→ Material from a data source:
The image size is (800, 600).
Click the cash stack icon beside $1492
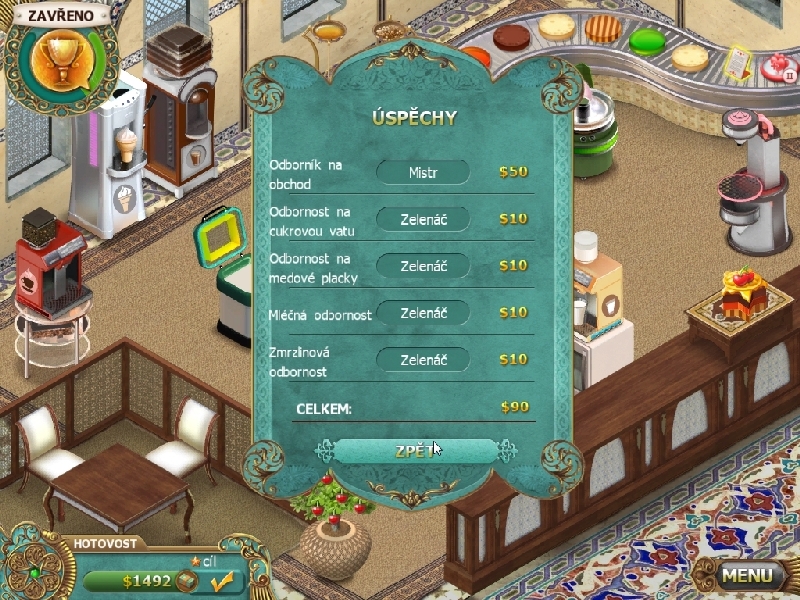[187, 580]
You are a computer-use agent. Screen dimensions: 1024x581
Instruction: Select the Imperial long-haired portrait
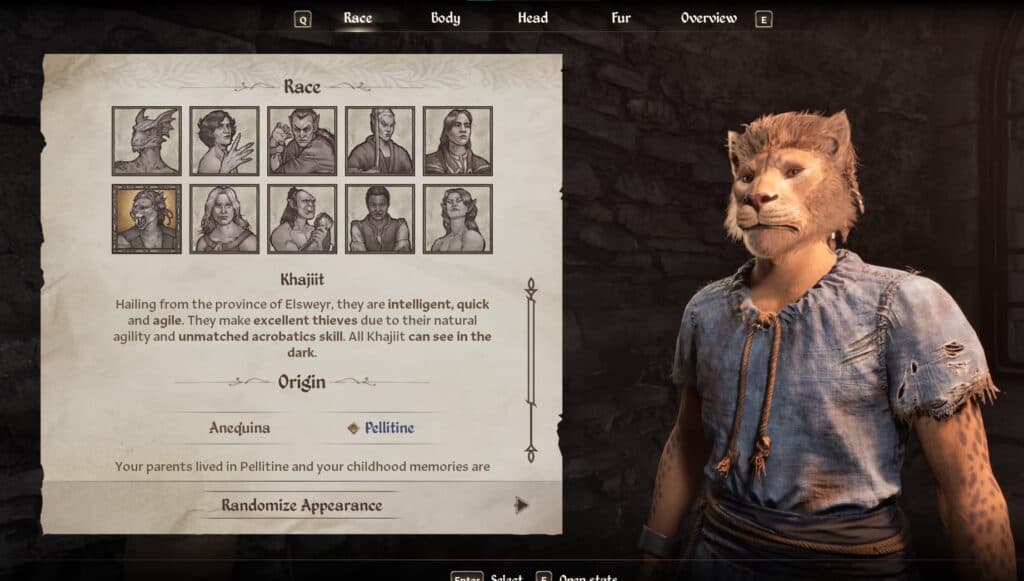(x=458, y=141)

→ SET EXERCISE: Copy the material above word for word, leaving out the pictures.

→ REPLY:
The image size is (800, 600).
Click the cash stack icon beside $1492
[187, 580]
You are a computer-use agent. Screen dimensions: 1024x581
Instruction: Select the Imperial long-haired portrait
(x=458, y=141)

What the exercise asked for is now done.